Friday, October 24, 2008

Of Monetary Policy and the Fed

Here are two resources worth your attention, particularly if you do the Fed Challenge. (HT to Greg Mankiw on both of these, by the way.)

The first is a post on Dr. Mankiw's blog showing charts from the St. Louis Fed. I expect (and fervently hope) that these spikes disappear in the not too distant future. But they are representative of what the Fed does in a financial crisis. You might want to have students also look at reserve positions at banks and fed funds lending activity.

The second is for when you and the team have been working hard and need a break and a laugh. (This should be particularly meaningful to those who were in the Seventh District Fed Challenge when I was still in Chicago.)
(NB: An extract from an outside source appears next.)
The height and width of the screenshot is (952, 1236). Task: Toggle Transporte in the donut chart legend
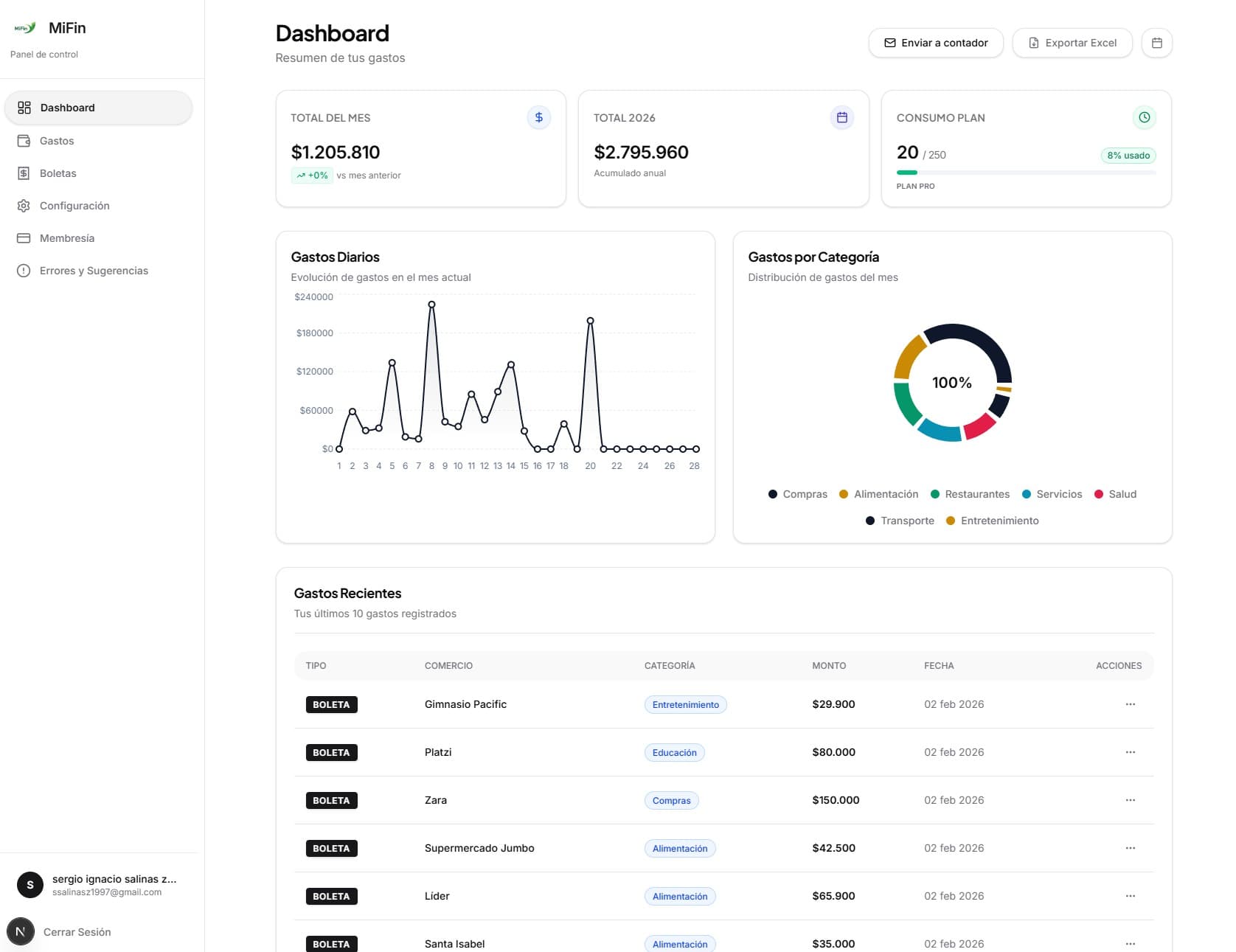point(899,521)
Are there negatives to using the video? I look forward to your thoughts.

3 comments:

Unknown said...

i don't understand the graphs...do they mean that the money supply is fixed and not growing or the money supply is increasing infinitely?

Tim Schilling said...

It's showing money supply growing very rapidly.

Anonymous said...

Tim, the Bernanke helicopter video made my day! I laughed out loud and sent it to all former fed challenge team members! We wear the "Be the helicopter" t-shirts with great pride, and I remember Bernanke's speech around 2003 when he referenced Friedman's phrase.
After that he was known as Helicopter Ben. It's good to laugh these days and it beats studying bank reserves and keeping up with all the new lending facilities! Put in proper context and the history explained, cancels out the CONS of using this.
Can't wait to have it playing when the kids come to class on Monday. They already think Bernanke is my hero--and wrote a screen saver message to that effect last year when we did Fed Challenge.